In a news release accompanying the guidance, HHS cited a report showing that biosimilars have generated $56 billion in savings over the past decade.

The administration also is seeking to incorporate a policy of most-favored-nation drug pricing, meaning manufacturers would have to lower the price of brand-name drugs to match the lowest price available from among other high-income countries. The policy represents an effort to address a disparity in U.S. brand-name drug prices relative to other nations, with domestic prices more than 400% the average of 33 comparable countries as of 2022.

Other initiatives to address specialty drug costs include the price-negotiating authority granted to Medicare under the IRA. And a few state Medicaid programs have capped out-of-pocket costs for specialty drugs, according to a report by the National Conference of State Legislatures.


Update: More policies to tackle drug costs

The Trump administration recently announced additional policies to bring down the price of high-cost drugs.

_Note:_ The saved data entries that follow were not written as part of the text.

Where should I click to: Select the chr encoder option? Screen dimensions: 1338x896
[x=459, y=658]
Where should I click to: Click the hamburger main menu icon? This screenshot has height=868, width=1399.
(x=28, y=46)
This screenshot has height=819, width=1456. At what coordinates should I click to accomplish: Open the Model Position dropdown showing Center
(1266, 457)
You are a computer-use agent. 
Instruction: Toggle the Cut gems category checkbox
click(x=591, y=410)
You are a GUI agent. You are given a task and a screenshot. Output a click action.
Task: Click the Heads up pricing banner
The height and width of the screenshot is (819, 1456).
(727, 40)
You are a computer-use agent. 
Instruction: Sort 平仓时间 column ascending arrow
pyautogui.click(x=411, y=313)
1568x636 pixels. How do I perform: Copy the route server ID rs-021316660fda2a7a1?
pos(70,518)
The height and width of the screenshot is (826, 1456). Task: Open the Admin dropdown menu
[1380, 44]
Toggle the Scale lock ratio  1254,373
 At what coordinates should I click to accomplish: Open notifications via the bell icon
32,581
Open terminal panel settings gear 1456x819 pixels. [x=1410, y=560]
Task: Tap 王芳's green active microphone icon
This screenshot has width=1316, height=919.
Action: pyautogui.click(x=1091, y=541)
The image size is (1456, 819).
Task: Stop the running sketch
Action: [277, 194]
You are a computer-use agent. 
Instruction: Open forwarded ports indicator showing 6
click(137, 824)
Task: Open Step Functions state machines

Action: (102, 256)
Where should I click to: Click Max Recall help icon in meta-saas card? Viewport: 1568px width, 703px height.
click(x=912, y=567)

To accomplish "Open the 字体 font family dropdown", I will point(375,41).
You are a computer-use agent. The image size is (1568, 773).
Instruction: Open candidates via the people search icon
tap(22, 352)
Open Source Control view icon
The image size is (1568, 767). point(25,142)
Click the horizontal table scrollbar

One was an announcement that two prominent manufacturers had agreed to lower the price of GLP-1 drugs in the U.S. under most-favored-nation guidelines. Prices of Eli Lilly and Novo Nordisk GLP-1s will fall from more than $1,000 to roughly $350 per month when purchased through a government-run website recently announced by President Donald Trump. If the Food and Drug Administration approves a pill form of GLP-1s, the initial cost will be $150 through the website.

The price reductions will allow Medicare and Medicaid to cover the drugs for obesity and comorbidities, with a copay amount of $50 per month in Medicare, according to the announcement. The Biden administration had proposed expanding Medicare coverage of the drugs, but the Trump administration canceled those plans in early 2025, citing the high cost to the program at standard prices.

New drug payment model for Medicaid

The administration also announced a voluntary model that aims to bring most-favored-nation pricing to Medicaid through a pilot model coordinated by the Center for Medicare & Medicaid Innovation.

State Medicaid programs that choose to participate in the model will have access to some drugs at prices negotiated with manufacturers to reflect lower prices seen in comparable countries. The states will be required to implement “uniform, transparent coverage criteria” to improve utilization management and give patients and providers “predictable access across participating states,” according to the announcement.

Manufacturers can choose whether to participate in the model, although Trump has said those that do not agree to most-favored-nation pricing in general could face a 100% tariff on their brand-name products.

Three companies, including AstraZeneca and Pfizer, with which the administration already announced most-favored-nation deals will take part in the new model after terms are finalized, according to the announcement. The companies would negotiate Medicaid coverage terms with CMS and sign a supplemental rebate agreement with each state.

An FAQ states that the new model will not affect discounted prices available through the Medicaid Drug Rebate Program or ceiling prices in the 340B Drug Pricing Program.